Tuesday, June 22, 2010

The Ground is Tough, The Dog Is Experienced


American Badger and Raccoon skulls

One of the questions most frequently asked is whether a groundhog or a raccoon is tougher than a fox?

It is a common question, but how do you compare apples and eggs?

Groundhogs are simply different. For the dog, they can be tough to locate in a large sette with soft earth, as a groundhog can dig away quite rapidly, and tunnel pipes can be very tight.

If a larger dog tries to dig to a groundhog in a tight pipe, the dog can easily bottle itself front and back with an earth plug behind and an earth plug in front. This does not happen too often, but suffocation underground still kills more dogs than anything else.

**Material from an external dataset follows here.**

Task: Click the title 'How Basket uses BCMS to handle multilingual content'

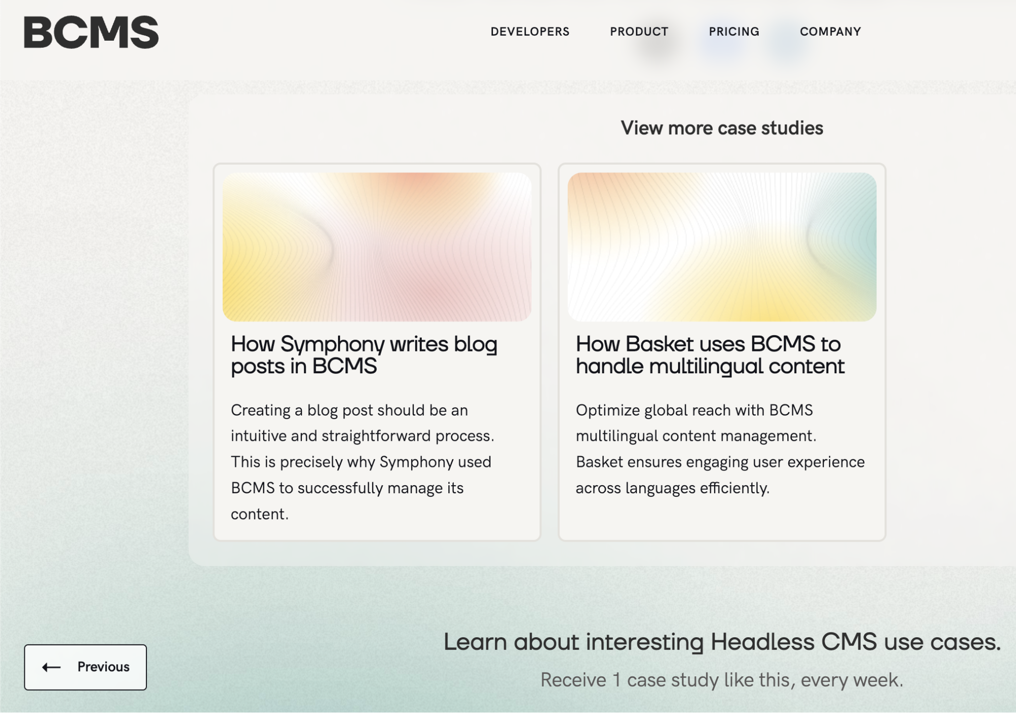Action: (710, 355)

Groundhogs have no necks and cannot be throttled underground and can only rarely be pulled — and then only if they are very close to the entrance or you have broken away most of the pipe at the end of a dig.


Small Possum and Fox skulls

A groundhog’s teeth are like small chisels, and their bite can leave a kerf of flesh missing from a dog’s lip. A groundhog’s jaws are extremely powerful, and they can crush a dog’s sinuses, but their jaw is not very long, and so they have a hard time getting a good grip. Most groundhog injuries are pretty superficial and will granulate on their own, but if a large dog gets it into its head that it can “horse” a groundhog out of a den pipe, it is likely to take a serious amount of punishment for its efforts.

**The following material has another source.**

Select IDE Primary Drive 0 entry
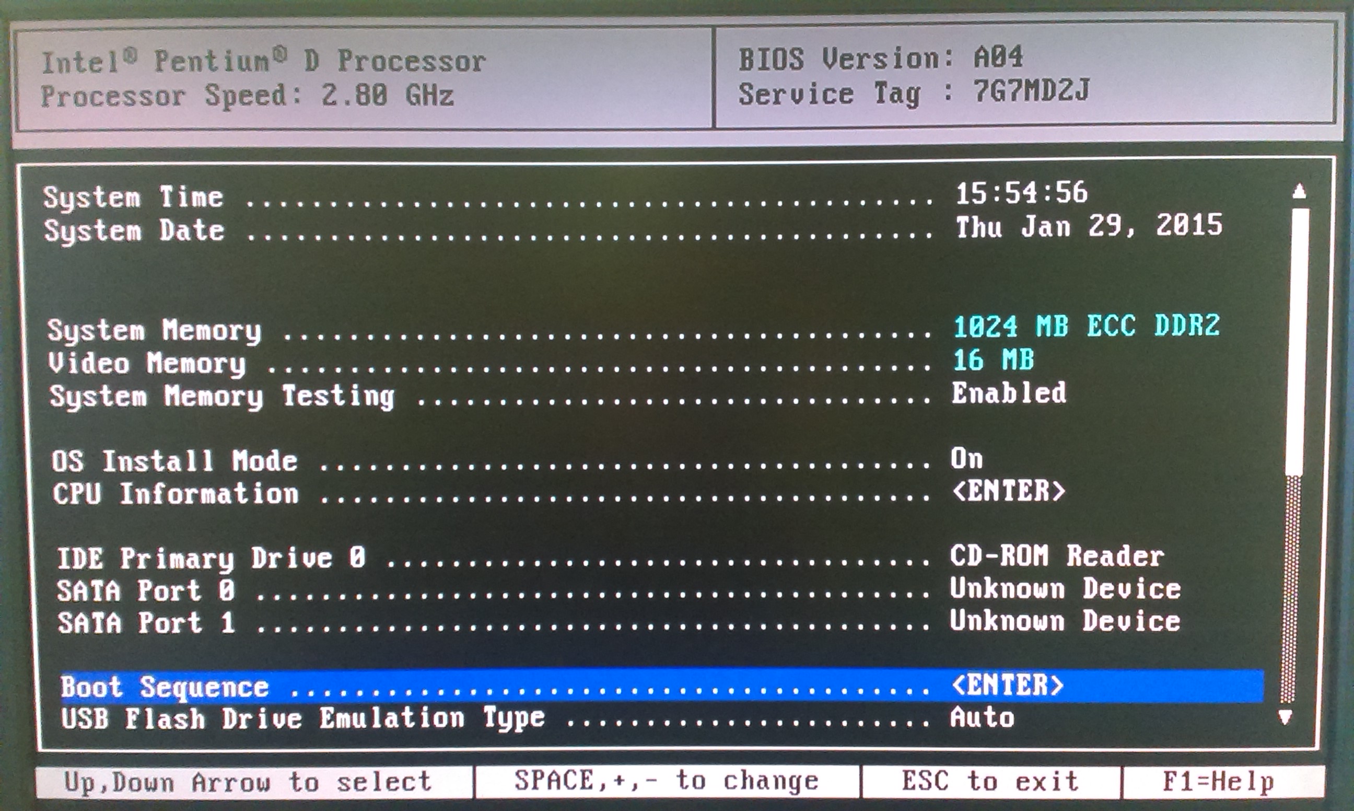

A fox has canines that can create deep puncture wounds but the bite of a fox is not as powerful as that of a groundhog. Infection and eye damage are the main worry.

I consider groundhogs tough for the totality of the package, raccoons tough for their crushing bite potential, and fox third in line, with possum a distant fourth. Other folks would rank them differently (possum would always be fourth), and I would not argue.

Of course the real truth is that with an experienced dog, the quarry is generally not too tough, even if the ground almost always is!